Little Red Dots as Globular Clusters in Formation
John Chisholm, Danielle A. Berg, Michael Boylan-Kolchin, Anna de Graaf, Lukas J. Furtak, Vasily Kokorev, Jorryt Matthee, Julian B. Muñoz, Rohan P. Naidu, Andreas A. C. Sander
TL;DR
This work investigates whether Little Red Dots (LRDs), JWST-detected high-redshift compact sources, are globular clusters in formation rather than accreting supermassive black holes. The authors demonstrate that a young stellar cluster can supply the rest-frame UV while a short-lived supermassive star (SMS) can reproduce the rest-frame optical continuum via optically thick winds, aligning with LRD spectra and multiwavelength constraints. They propagate the z~5–7 UV luminosity function through a simple mass-loss-driven evolution to z~0, obtaining a present-day mass function with a high-mass exponential cutoff and a turnover near a few times ten^5 M_sun, consistent with local globular clusters; the inferred total number density is ~0.1–0.3 Mpc^-3, similar to the local GC population. The model makes testable predictions for chemical abundance patterns, including He and N enhancements and Na-O and Al-Mg anti-correlations, and discusses the potential presence of IMBH remnants; these predictions offer a pathway to connect distant LRDs with local GC physics and extreme early-Universe stellar processes.
Abstract
Little Red Dots (LRDs), among the most enigmatic high-redshift discoveries by JWST, are commonly believed to be powered by accreting supermassive black holes. Here, we explore the possibility that these sources are globular clusters in formation, with rest-frame UV arising from a very young stellar population and rest-frame optical from a short-lived supermassive ($>10^4$ M$_\odot$) star. The spectral profiles of LRDs are broadly consistent with this scenario, though the observed temperatures and bolometric luminosities favor emission reprocessed by optically thick, continuum-driven winds not fully captured by current models. The LRD $z\sim5-7$ UV luminosity function naturally evolves, under standard evolutionary and mass-loss prescriptions, into a present-day mass function with a turnover at $\log_{10}(M_\ast$/$M_\odot)=5.3$ and an exponential cutoff at high masses, consistent with local globular-cluster populations. We estimate the total present-day number density of LRDs formed across all redshifts to be $\approx0.3$ Mpc$^{-3}$, similar to local globular clusters. The observed LRD redshift range matches the age distribution of metal-poor globular clusters, without current LRD counterparts to the metal-rich population.
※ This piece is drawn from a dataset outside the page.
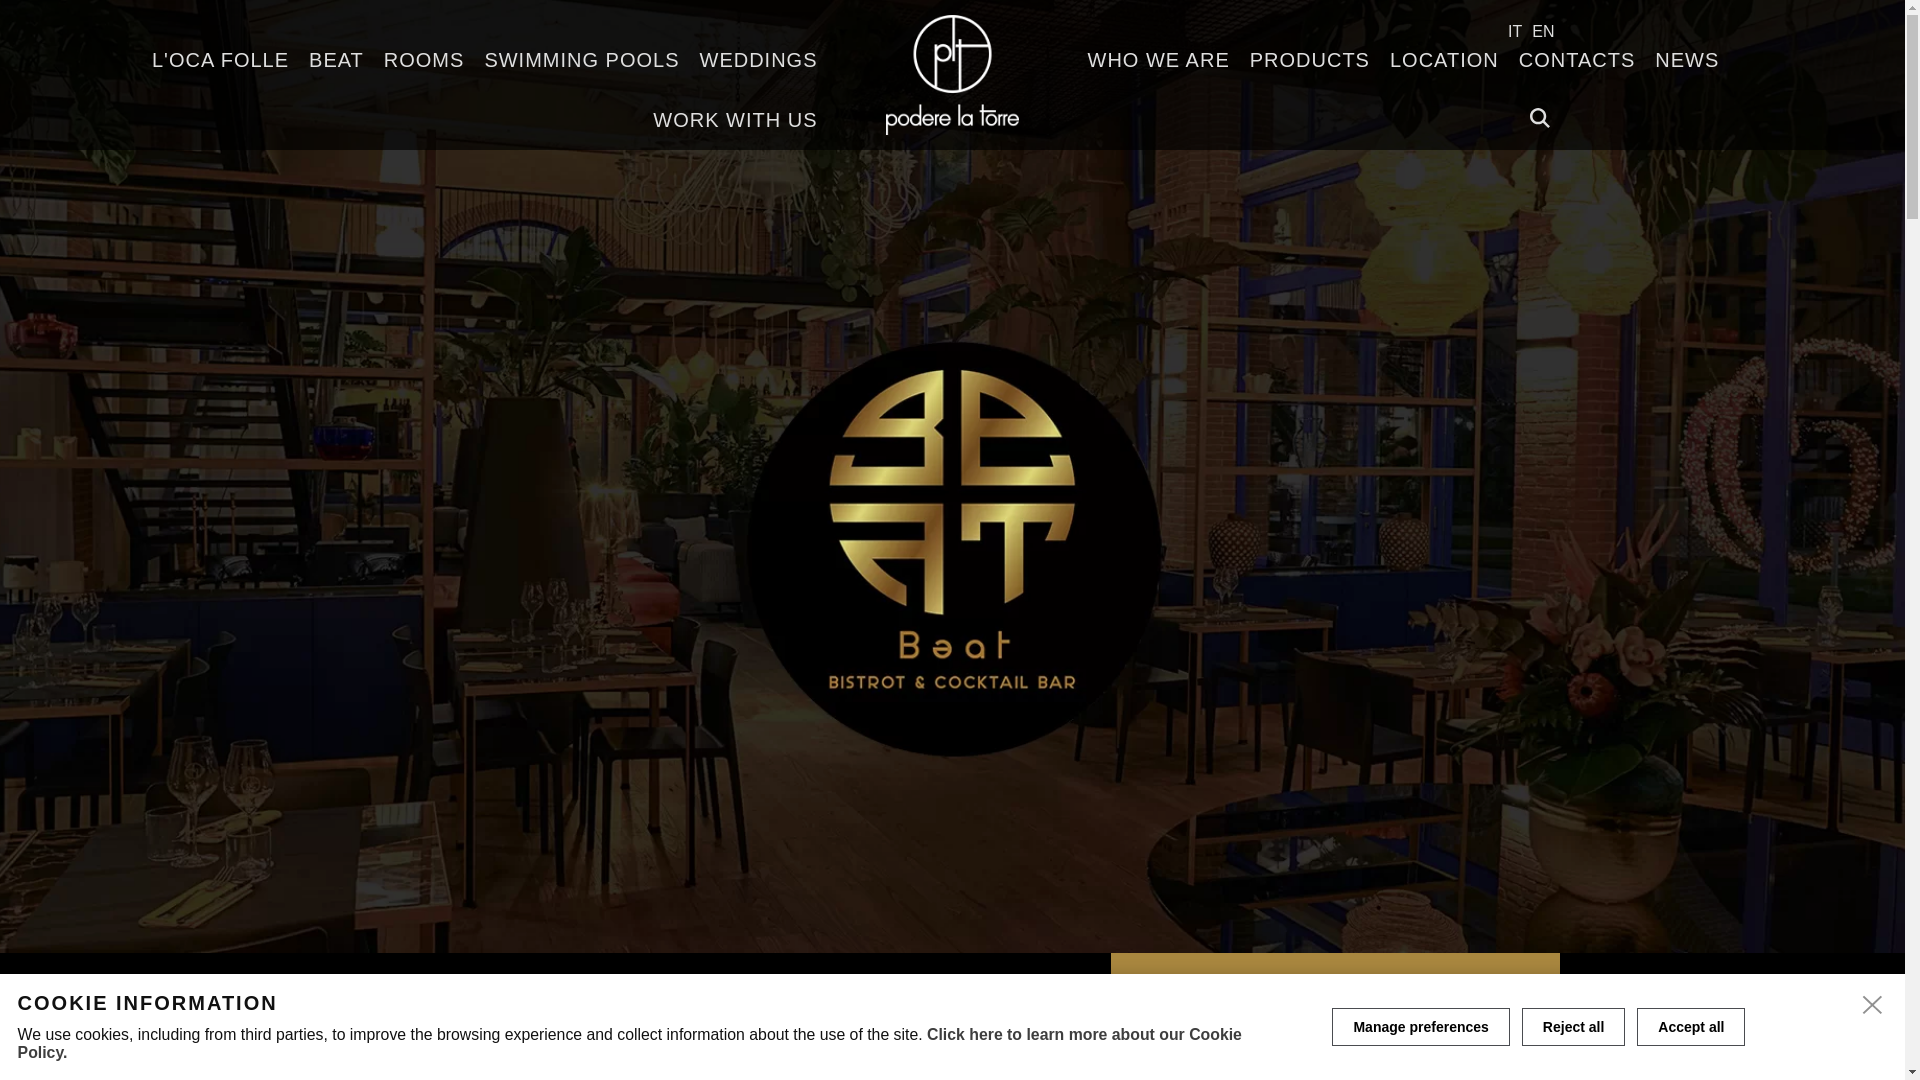 This screenshot has width=1920, height=1080. I want to click on LOCATION, so click(1444, 60).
If LRDs are globular clusters in formation, we predict chemical abundance patterns characteristic of multiple stellar populations, including enhanced He and N, and potential Na-O and Al-Mg anti-correlations. These results offer a local perspective to explore this surprisingly abundant population of distant sources, and a potential new window into extreme stellar astrophysics in the early Universe.